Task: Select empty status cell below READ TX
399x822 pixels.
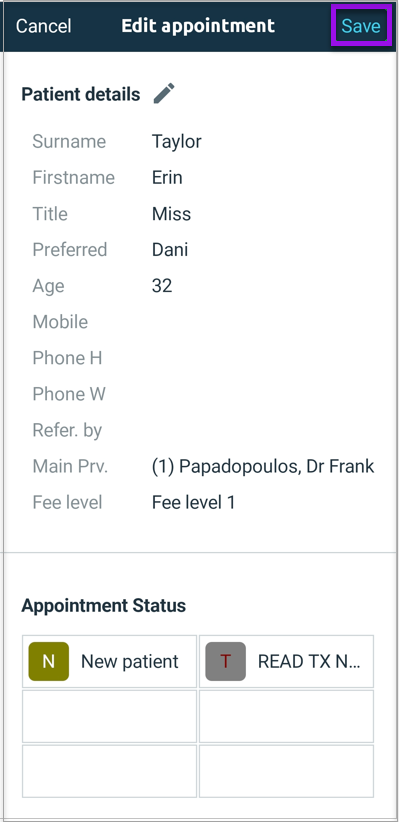Action: pyautogui.click(x=286, y=716)
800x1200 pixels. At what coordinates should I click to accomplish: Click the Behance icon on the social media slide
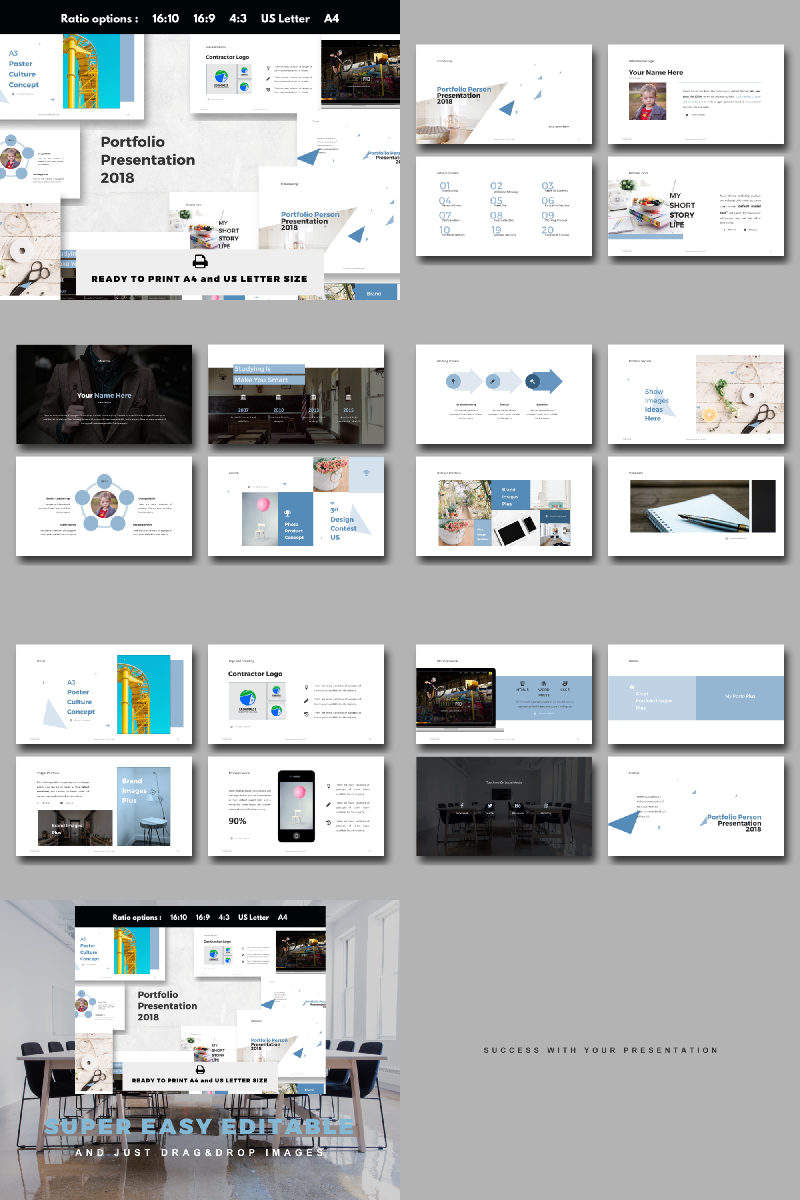pyautogui.click(x=518, y=806)
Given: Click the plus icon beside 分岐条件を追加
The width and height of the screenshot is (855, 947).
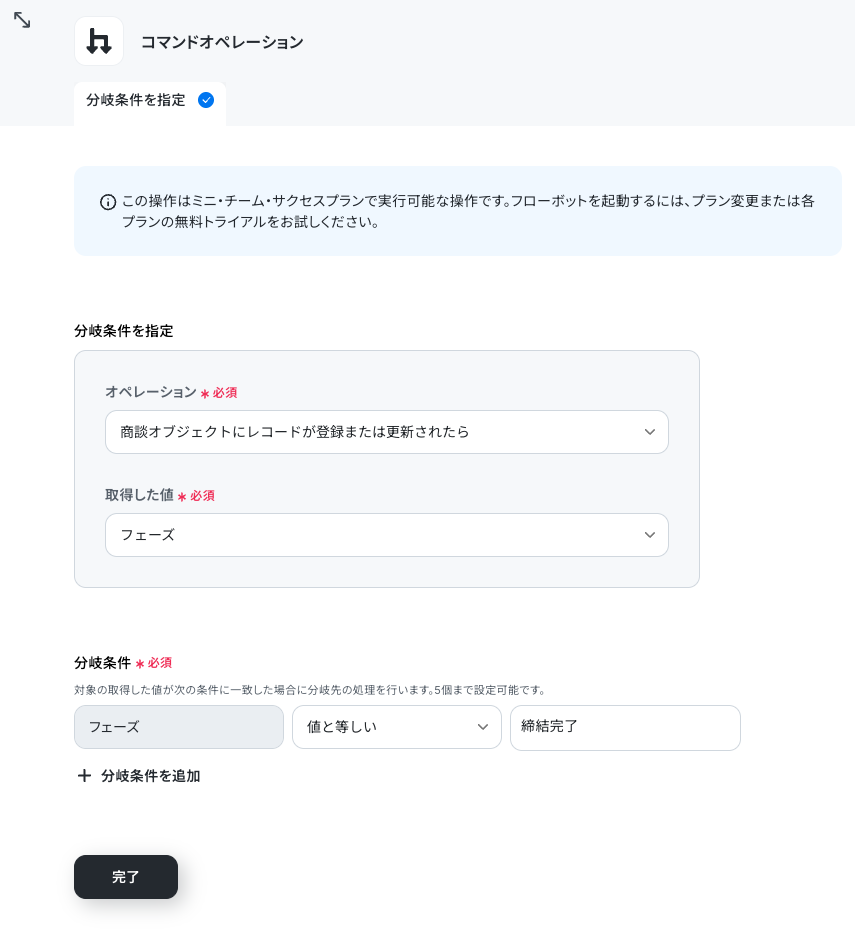Looking at the screenshot, I should (85, 775).
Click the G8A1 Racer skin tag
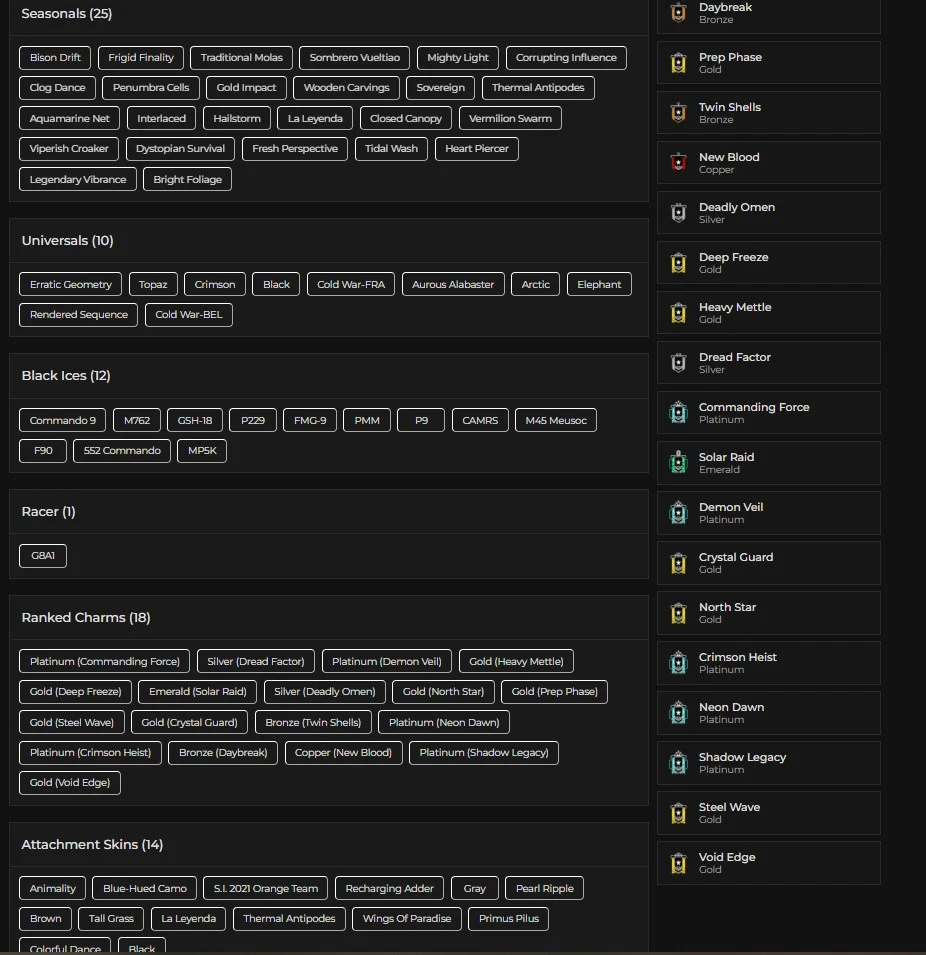The image size is (926, 955). point(43,555)
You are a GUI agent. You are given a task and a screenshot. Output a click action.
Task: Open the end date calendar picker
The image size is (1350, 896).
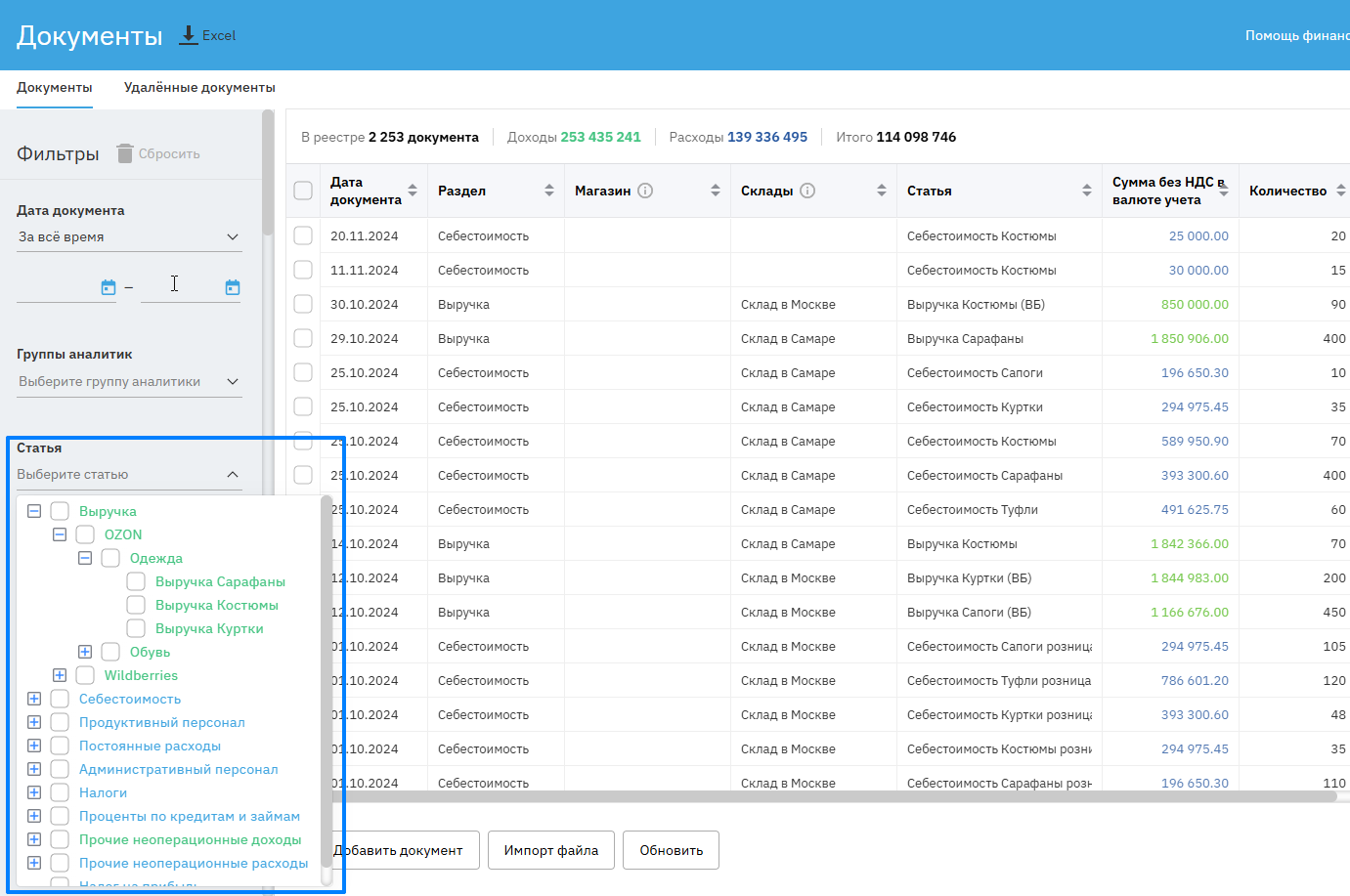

--*--

=== What is expected ===
Reproduce every entry word for word, but skip any pictures.

=== Solution for this problem ===
Task: Select empty status cell below READ TX
399x822 pixels.
Action: pyautogui.click(x=286, y=716)
800x1200 pixels. At what coordinates should I click to accomplish: Click the Behance icon on the social media slide
pyautogui.click(x=518, y=806)
Given: Click the plus icon beside 分岐条件を追加
The width and height of the screenshot is (855, 947).
Looking at the screenshot, I should (85, 775).
Click the G8A1 Racer skin tag
The image size is (926, 955). point(43,555)
You are a GUI agent. You are given a task and a screenshot. Output a click action.
Task: Open the end date calendar picker
The image size is (1350, 896).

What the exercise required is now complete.